Chapman was all in as she was promoted from teacher to instructional coach to assistant principal to principal, moving around the country as she established a track record of impressive student achievement gains. Her daughter recently graduated from college.
Chapman’s latest challenge: a mandate to turn around Brenda Scott Academy for Theatre Arts, a pre-K-8 school in Detroit, Michigan, a city mired in bankruptcy and long considered the epitome of urban blight. Chapman’s school, where she has been principal for nearly a year, is part of the Education Achievement Authority, a district that encompasses the state’s lowest-achieving schools. For the 872 students she serves, who come from some of the toughest circumstances around, she is their greatest hope.
“We’re at the bottom, I’m sure you know that,” she said. “So I decided to lean in.”
Your job is really hard. When you get up in the morning, and you wake up on the wrong side of the bed, what do you tell yourself to get up and ready?
So the irony here is I pushed my bed to one wall. I figured, let’s just lower the probability of getting up on the wrong side of the bed! When I look up my vision board is there. That’s the first thing that I see — my higher self. I have a picture of Frederick Douglass that says, “It is easier to build strong children than repair broken men.” Looking at that is a super quick reset. I say to myself, “God woke you up today, it’s another opportunity to succeed. How do you make that happen?” That is genuinely who I am. It’s about doing the work that helps children. Because if I don’t do it, who will?
Tell me about working in a turnaround school. Do you have a theory of change?
Turnaround work is hard. It varies from day to day. I tend to think of turnaround in a couple of ways. First is obviously the culture piece. It’s how I want children to feel when they enter the building. Our core values have to reflect the community. One of them is grit. Grit is necessary for my young people within the community I serve. That’s going to be the thing that gets them onto great high schools and to and through college.
Second is teachers, which are obviously the most important aspect of closing the achievement gap. When I think about teacher development and recruiting, I have what I call A squared: aptitude and attitude. Those are the two things that I look for when I’m looking for a teacher to come and serve our students.
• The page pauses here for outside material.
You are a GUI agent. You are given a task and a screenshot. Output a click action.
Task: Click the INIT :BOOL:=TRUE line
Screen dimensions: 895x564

How open to feedback are they? Do they have a growth mindset? Are they able to identify their biases and check them at the door?
The last piece is the socioemotional piece. Particularly in the city of Detroit, I really feel like I have a high percentage of students that are suffering from post-traumatic stress disorder. And it’s literally coming from how they live everyday and what they experience.
What do you love about working in a school?
I love the act of teaching. I taught 7th grade social studies last week because the teacher was sick and I was like, “Yay, she’s sick, I can go teach!” (She laughs loudly) It’s been an uphill journey. A wonderful journey. I enjoy urban education. I enjoy working with teachers and students. It’s a moral imperative. It’s a social justice issue for me. I thoroughly enjoy when I make breakthroughs.
Do you consider yourself to be an entrepreneur? I ask this because turnaround cultures and start-up cultures share some of the same attributes. You have to be scrappy, creative, miraculous.
That is really interesting! For all of the things that I think about, that is not one of them. I love that though! You’re right, it is very similar to that. Everyday you’re taking what’s presented, doing a quick evaluation, and then laying out a plan. Data. How are we using what we’ve learned to adjust literally in the moment. Because that’s super important. And that’s the part about turnaround work that makes it different.
Was there a setback in your career that helped you become the leader you are today?
The relocation to Detroit from Florida. I came into the city with the expectation that, because I am here, you will take me at face value. I thought, my staff will do as I’m asking because I turn around schools, I move the needle. That’s what I do! And that was really not the case. There were a lot of questions around who am I as a person, why am I here. To me it felt like a setback because I’m so committed to the work. It was a struggle that people weren’t on Team Pam. Like, when did that happen? That was really hard because I had to go back to the space where you intentionally create buy-in and change a deeply entrenched, fixed mindset around an inner city school and what black children can do.
What have Detroit’s gifts been to you as you’ve gone from outsider to insider?
The gifts would have to be the people. There’s a ton of cultural capital that folks bring to the table. My students’ parents are awesome. Are they perfect? Absolutely not. But you know, their openness and willingness to be on this journey with me has truly been a gift.
Have you read Sheryl Sandberg’s book “Lean In”? What does “lean in” mean to you?
Yes, I have read the book. Huge fan. For me, “lean in”, leaning in, has been about pushing myself. If you’re going to tell other people that you can prove the possible in Detroit, you’ve gotta prove it within yourself. You have to be the example.
Coming here, I had no family in the area and I didn’t have any friends. I had no source of pulling from a leadership team that was existing. And I couldn’t convince anyone to come here with me, that is the honest to God truth. All of my resources were like, ‘No, we’re not doing Detroit. We draw the line at Detroit.’ And so even getting that feedback, I was like, ‘Pam, why would you?’
And then you know, I was like, “Lean in.” Why wouldn’t you? What’s the worst that could happen? You leave it how you found it. I doubt that’s going to happen.